** Ziel der Übung **
Gib aus dem Bericht über die Anklage gegen Şebnem Korur Fincancı den Abschnitt wörtlich wieder, der mit „Şebnem Korur Fincancı befindet“ beginnt und mit „ihres Landes vor.“ endet.

Staatsanwalt fordert bis zu siebeneinhalb Jahre Haft für Fincancı

Der Präsidentin der türkischen Ärztekammer (TTB), Şebnem Korur Fincancı, drohen wegen Aussagen rund um den Einsatz von Chemiewaffen durch das türkische Militär in Südkurdistan bis zu siebeneinhalb Jahre Haft.

Der Präsidentin der türkischen Ärztekammer (TTB), Şebnem Korur Fincancı, drohen wegen Aussagen rund um den Einsatz von Chemiewaffen gegen die kurdische Guerilla bis zu siebeneinhalb Jahre Haft. Die Generalstaatsanwaltschaft Ankara wirft der 63-Jährigen „Propaganda für eine terroristische Organisation“ vor, wie Staatsmedien berichteten. An welches Gericht die Anklage ging ist unklar, sehr wahrscheinlich aber an ein Schwurgericht. Dort entscheidet die zuständige Kammer über die Eröffnung des Hauptverfahrens und einen Prozesstermin.

Şebnem Korur Fincancı befindet sich seit rund einem Monat in Haft. Grundlage für die Anklage sind Äußerungen, die sie in einem Fernsehinterview mit dem kurdischen Sender Medya Haber gemacht hat. Darin war die international renommierte Rechtsmedizinerin zu Chemiewaffenangriffen gegen die PKK-Guerilla in der Kurdistan-Region Irak (KRI) durch türkische Truppen befragt worden. Sie forderte, die Vorwürfe entsprechend internationalen Standards unabhängig untersuchen zu lassen. Staatspräsident Erdoğan warf ihr daraufhin Verunglimpfung der Streitkräfte und Beleidigung ihres Landes vor.

** Gespeicherte Dateneinträge **

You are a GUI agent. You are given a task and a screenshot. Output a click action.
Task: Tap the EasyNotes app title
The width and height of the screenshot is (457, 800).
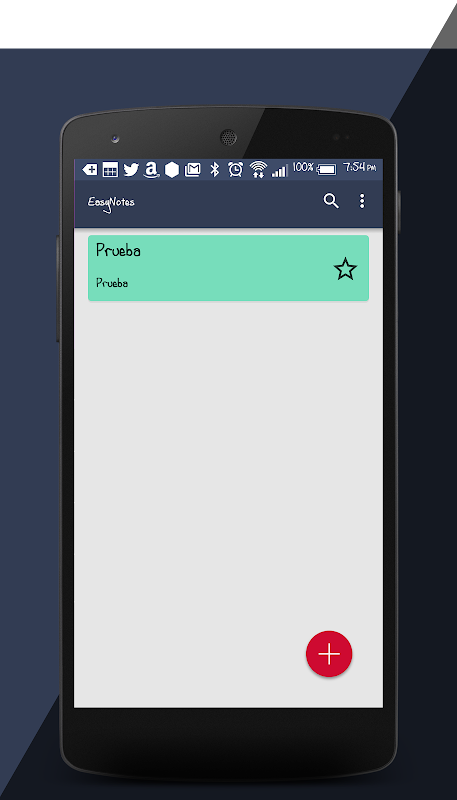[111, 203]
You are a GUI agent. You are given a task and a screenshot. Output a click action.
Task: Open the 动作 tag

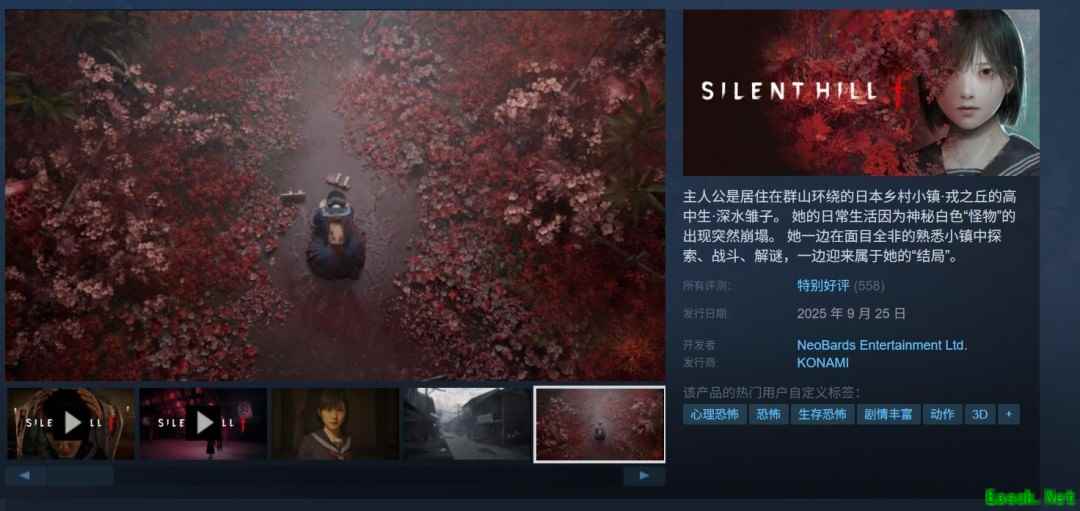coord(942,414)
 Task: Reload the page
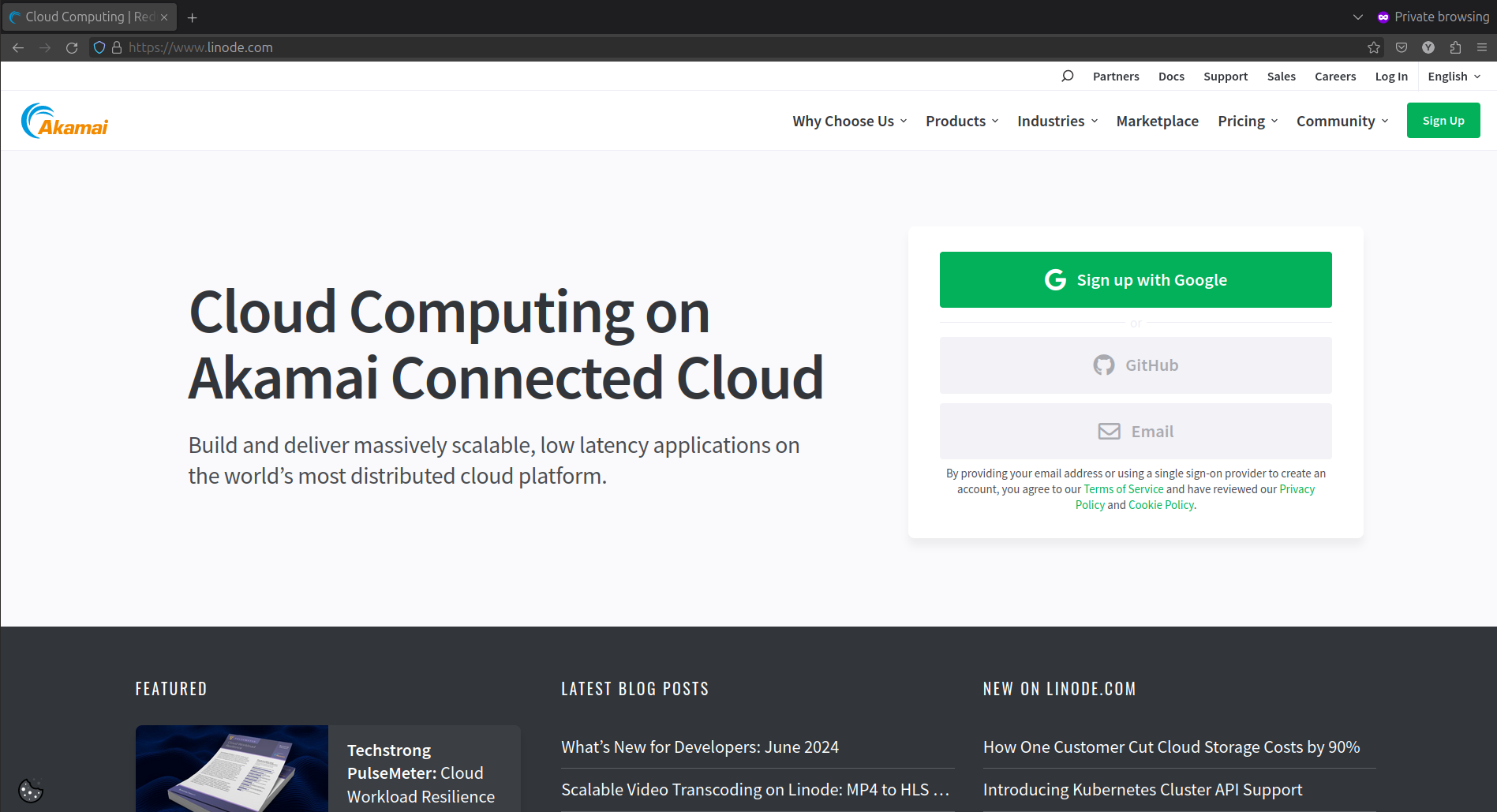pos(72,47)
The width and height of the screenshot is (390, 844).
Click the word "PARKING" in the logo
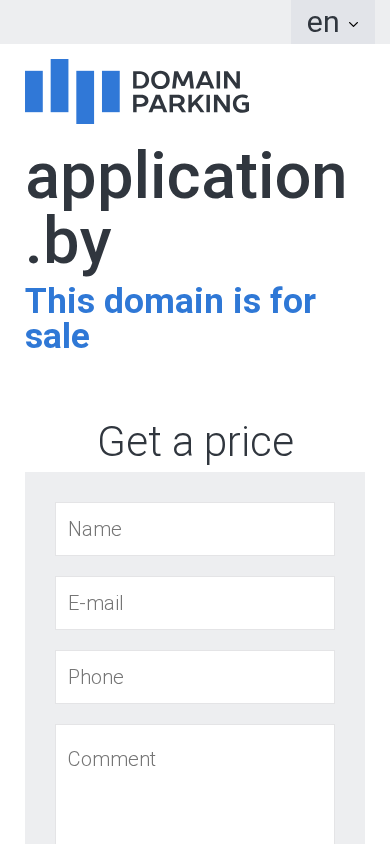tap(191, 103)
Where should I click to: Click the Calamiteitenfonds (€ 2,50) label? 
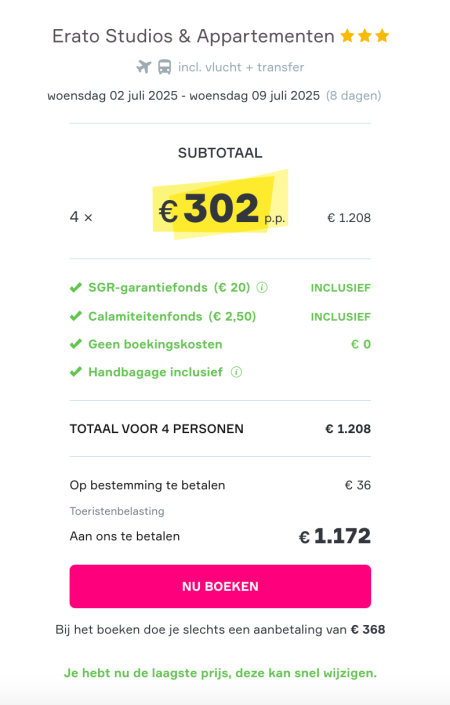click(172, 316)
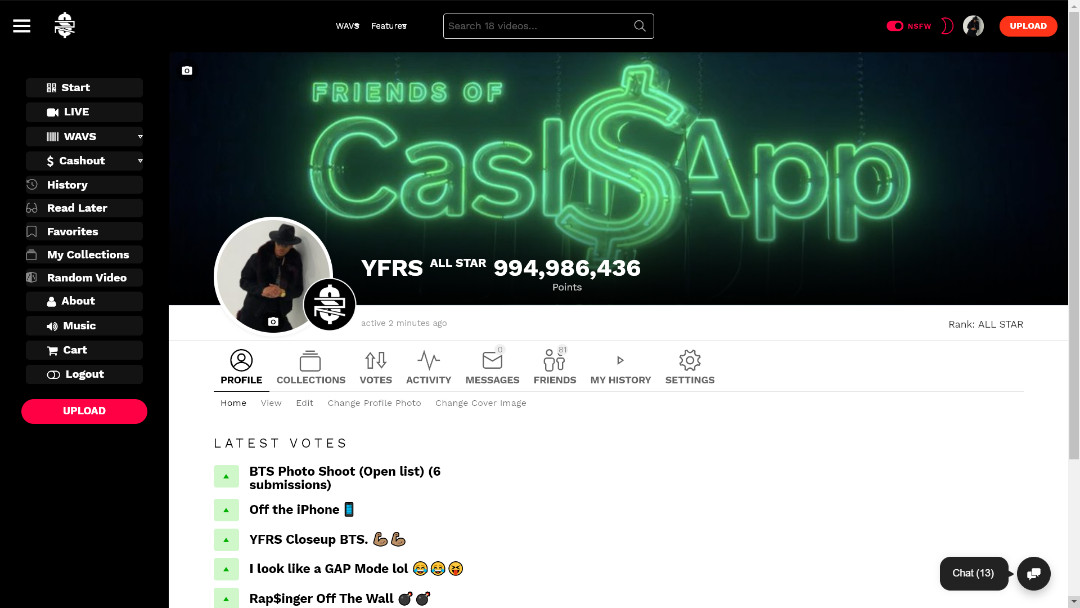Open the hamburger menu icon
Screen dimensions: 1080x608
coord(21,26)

** Antwort unten **
Şebnem Korur Fincancı befindet sich seit rund einem Monat in Haft. Grundlage für die Anklage sind Äußerungen, die sie in einem Fernsehinterview mit dem kurdischen Sender Medya Haber gemacht hat. Darin war die international renommierte Rechtsmedizinerin zu Chemiewaffenangriffen gegen die PKK-Guerilla in der Kurdistan-Region Irak (KRI) durch türkische Truppen befragt worden. Sie forderte, die Vorwürfe entsprechend internationalen Standards unabhängig untersuchen zu lassen. Staatspräsident Erdoğan warf ihr daraufhin Verunglimpfung der Streitkräfte und Beleidigung ihres Landes vor.